A venda recente de um arquivo JPG por cerca de R$ 387 milhões marcou a primeira vez que uma casa de leilões tradicional comercializou uma obra de arte totalmente digital.

Isolado, o fato já tornaria histórica a colagem “Todos os Dias: Os Primeiros 5.000 Dias”, do americano Beeple, uma reunião de imagens postadas online por ele desde 2007, muitas delas alusões a acontecimentos políticos da última década.

O pregão da Christie's rompeu, porém, uma outra barreira, também inédita —estabeleceu um valor recorde para uma nova categoria de arte que explodiu nos últimos meses. São ilustrações, GIFs, animações, vídeos e músicas associados à tecnologia blockchain e vendidos com um certificado de autenticidade digital, o NFT, ou token não fungível, da sigla em inglês.

Na vida "real", uma obra de arte tem mais valor caso seja única. A lógica não é aplicável, porém, a um trabalho feito no computador —a internet é, afinal, conhecida pela cultura do copiar e colar, e imagens, músicas e vídeos são baixados e replicados em diversas plataformas.

“A obra de arte geralmente é apenas um arquivo digital tradicional armazenado num site. Não é rara ou escassa”, diz Paul Ennis, professor de negócios do University College de Dublin. A escassez está na autenticação do trabalho na rede blockchain, o tal NFT, acrescenta.

A criptoarte é comercializada em plataformas como Open Space, Rarible e Makersplace em ethereum, a segunda moeda virtual mais popular depois do bitcoin —alguns sites também aceitam pagamento em dólar no cartão de crédito.

Para navegar por essas galerias virtuais, é preciso entender de criptomoedas e decifrar uma série de termos em inglês dos mercados financeiro e de tecnologia, não do mundo da arte, já que os produtos à venda não são pinturas, mas sim animações em 3D e arquivos com extensão MP4. Uma dessas plataformas leiloou o conhecido GIF do gatinho "Nyan Cat" no final de fevereiro, por R$ 3,3 milhões.

Nesses sites podem ser comprados, por exemplo, os rostos pixelados da série “Cryptopunks” —que iniciou a febre toda e saem em média por 13,4 ethers, em torno de R$ 127 mil cada um—, e também trabalhos de artistas em ascensão no meio, como os brasileiros Monica Rizzolli, Tony de Marco e Uno de Oliveira, estes com preços bem mais modestos, oscilando entre 0,5 e 2 ethers.

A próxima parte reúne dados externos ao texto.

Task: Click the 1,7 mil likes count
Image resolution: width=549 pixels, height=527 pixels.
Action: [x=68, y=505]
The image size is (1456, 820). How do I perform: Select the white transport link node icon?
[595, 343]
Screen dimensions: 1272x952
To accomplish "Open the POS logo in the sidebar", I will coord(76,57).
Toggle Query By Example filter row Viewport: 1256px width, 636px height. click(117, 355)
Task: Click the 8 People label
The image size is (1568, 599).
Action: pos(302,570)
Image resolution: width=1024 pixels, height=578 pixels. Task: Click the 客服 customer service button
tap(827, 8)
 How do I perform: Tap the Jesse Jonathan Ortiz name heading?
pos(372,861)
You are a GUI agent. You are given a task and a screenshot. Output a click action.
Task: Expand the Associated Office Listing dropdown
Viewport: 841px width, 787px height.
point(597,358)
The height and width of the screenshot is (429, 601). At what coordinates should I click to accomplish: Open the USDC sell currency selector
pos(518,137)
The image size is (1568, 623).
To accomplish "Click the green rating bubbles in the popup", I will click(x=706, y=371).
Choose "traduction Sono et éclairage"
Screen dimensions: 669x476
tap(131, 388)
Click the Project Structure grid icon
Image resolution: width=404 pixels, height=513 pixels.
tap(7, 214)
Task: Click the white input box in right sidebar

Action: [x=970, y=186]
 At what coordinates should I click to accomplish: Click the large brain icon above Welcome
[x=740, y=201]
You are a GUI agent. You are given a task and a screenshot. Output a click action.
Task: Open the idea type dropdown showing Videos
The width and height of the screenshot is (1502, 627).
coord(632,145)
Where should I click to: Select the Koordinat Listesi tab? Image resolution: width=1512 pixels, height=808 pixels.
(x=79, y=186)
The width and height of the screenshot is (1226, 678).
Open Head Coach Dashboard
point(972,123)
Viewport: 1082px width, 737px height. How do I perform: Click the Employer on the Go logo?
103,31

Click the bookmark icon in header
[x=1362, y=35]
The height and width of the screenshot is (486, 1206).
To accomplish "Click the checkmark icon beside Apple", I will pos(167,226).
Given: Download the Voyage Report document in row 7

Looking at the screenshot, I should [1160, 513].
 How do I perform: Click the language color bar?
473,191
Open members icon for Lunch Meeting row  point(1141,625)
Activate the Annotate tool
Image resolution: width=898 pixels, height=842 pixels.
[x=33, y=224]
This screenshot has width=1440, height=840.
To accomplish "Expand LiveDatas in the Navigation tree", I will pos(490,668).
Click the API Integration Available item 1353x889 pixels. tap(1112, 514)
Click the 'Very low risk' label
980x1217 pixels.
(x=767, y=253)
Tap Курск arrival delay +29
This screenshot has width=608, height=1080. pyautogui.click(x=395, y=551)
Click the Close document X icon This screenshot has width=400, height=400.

Frame do GIF 'Nyan Cat', de Chris Torres - Reprodução

A taxa para uma obra ganhar o certificado NFT e poder ser vendida gira em torno de R$ 557, diz Oliveira. Uma vez que o item é comprado, o dinheiro cai na conta em minutos e o artista fica com uma porcentagem maior do que se vendesse seu trabalho por uma galeria de arte tradicional, ele afirma. Além disso, o pagamento é em dólares, vantajoso num momento de forte desvalorização do real.

Todas as transações são públicas e não podem ser alteradas —características do blockchain—, e os sites trazem um gráfico onde se vê a valorização ou depreciação cambial de um criador, como a ação de uma empresa.

Oliveira acaba de criar animações em preto e branco para uma série de temas instrumentais compostos por André Abujamra, um dos primeiros músicos brasileiros a abraçar o formato NFT, nas quais o traçado pontilhado de um rosto se mexe conforme a música. Abujamra diz achar bem-vinda a desburocratização desse universo e celebra o que chama de “descentralização" do mercado de arte.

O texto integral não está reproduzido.